REVIEW POTPOURRI: Handel’s Messiah, Frank De Vol and The Irishman
by Peter Cates
Handel’s Messiah
Donald Neuen conducting the Eastman Chorale and Philharmonia, Word, SPCN 7-01-892910, three lps, recorded 1984 at the Eastman School of Music in Rochester, New York.
Handel’s Messiah has been recorded numerous times with choirs and orchestras ranging from huge to very small. I have a number of these sets and found at least something good in each of them, because, like so many other masterpieces, it is infinitely and inexhaustibly rich in its musical and spiritual content.
Donald Neuen, still living in his early 80s, worked with the great choirmaster Robert Shaw, taught at Eastman School of Music and UCLA, and led choral groups and workshops all over the country.
For this recording, Neuen took the unusual step of rotating eight different soloists for various arias instead of the usual quartet of soprano, contralto, tenor and bass. This approach gave an extra freshness to this performance with different singers on various numbers.

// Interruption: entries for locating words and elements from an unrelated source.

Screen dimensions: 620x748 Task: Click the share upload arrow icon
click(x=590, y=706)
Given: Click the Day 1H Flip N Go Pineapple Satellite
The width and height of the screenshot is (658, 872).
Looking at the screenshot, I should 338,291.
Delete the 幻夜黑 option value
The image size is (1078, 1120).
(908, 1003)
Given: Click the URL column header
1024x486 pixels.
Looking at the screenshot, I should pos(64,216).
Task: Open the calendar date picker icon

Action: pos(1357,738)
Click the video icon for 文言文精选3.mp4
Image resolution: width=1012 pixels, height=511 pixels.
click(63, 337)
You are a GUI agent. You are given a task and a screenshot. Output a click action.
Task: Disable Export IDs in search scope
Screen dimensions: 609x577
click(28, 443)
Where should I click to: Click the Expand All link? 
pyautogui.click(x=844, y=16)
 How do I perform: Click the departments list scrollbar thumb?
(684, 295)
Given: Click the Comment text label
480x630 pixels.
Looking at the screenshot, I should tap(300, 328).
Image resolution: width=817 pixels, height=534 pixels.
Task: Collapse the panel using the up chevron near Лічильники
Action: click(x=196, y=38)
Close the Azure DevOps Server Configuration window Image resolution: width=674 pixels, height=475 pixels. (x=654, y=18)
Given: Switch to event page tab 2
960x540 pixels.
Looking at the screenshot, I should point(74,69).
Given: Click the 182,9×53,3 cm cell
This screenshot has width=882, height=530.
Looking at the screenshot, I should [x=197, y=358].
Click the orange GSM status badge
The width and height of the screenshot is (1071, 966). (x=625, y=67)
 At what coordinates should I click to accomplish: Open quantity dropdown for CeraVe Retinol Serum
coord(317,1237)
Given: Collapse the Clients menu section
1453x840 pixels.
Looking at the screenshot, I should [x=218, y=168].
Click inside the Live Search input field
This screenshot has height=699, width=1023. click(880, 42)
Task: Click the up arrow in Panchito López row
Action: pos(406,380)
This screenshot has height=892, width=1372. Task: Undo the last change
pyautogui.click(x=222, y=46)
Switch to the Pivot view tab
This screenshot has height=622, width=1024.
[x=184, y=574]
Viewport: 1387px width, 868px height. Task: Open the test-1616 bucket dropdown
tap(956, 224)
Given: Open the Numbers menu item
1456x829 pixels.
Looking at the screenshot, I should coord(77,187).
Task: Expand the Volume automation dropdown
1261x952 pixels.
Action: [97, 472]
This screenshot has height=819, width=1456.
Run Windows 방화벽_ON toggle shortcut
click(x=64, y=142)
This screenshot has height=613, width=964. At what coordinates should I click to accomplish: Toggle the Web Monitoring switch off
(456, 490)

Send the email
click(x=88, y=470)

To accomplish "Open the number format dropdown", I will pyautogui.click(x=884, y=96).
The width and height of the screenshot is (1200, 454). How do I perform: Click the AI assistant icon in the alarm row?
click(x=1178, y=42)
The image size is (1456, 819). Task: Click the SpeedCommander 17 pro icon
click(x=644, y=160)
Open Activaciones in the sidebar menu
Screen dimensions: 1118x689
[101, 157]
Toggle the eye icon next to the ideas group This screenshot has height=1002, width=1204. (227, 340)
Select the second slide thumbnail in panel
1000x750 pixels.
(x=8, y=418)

The bass Thomas Paul’s Thus Saith The Lord was quite the nice dynamic contrast to baritone James Courtney’s The Trumpet Shall Sound.
Both the performance and recording make this one of the better Messiahs and it can be recommended, along with ones conducted by Eugene Ormandy, Sir Thomas Beecham, William Christie, Harry Christopher, Neuen’s colleague Robert Shaw and several others. It is also available through various internet outlets and tracks can be auditioned on youtube.
Frank De Vol
and the Rainbow Strings
The Old Sweet Songs of Christmas; Columbia CL 1543, lp, recorded 1960.
Frank De Vol (1911-1999) was not only an arranger/conductor for Capitol, Columbia and other record labels, but also appeared in films and on TV as an actor. Fans of Martin Mull’s very funny short-lived late ‘70s series, America 2-Night, might remember De Vol as the poker-faced bandleader Happy Kyne.
The album contains 26 famous Christmas carols and popular songs in sweet string arrangements bordering on the syrupy and best taken in small doses.
The Irishman
The new Martin Scorsese film, The Irishman, is 210 minutes of swiftly moving drama starring Robert De Niro as a ‘house painter’ (pseudonym for hitman) for mobster businessmen, Joe Pesci, as one of the bosses and Al Pacino as Teamsters leader, Jimmy Hoffa. Each of the three gentlemen delivers the kind of performance in which every glance and movement of the character he plays communicates. And every other detail of this brilliant and, of course, violent movie repays close study.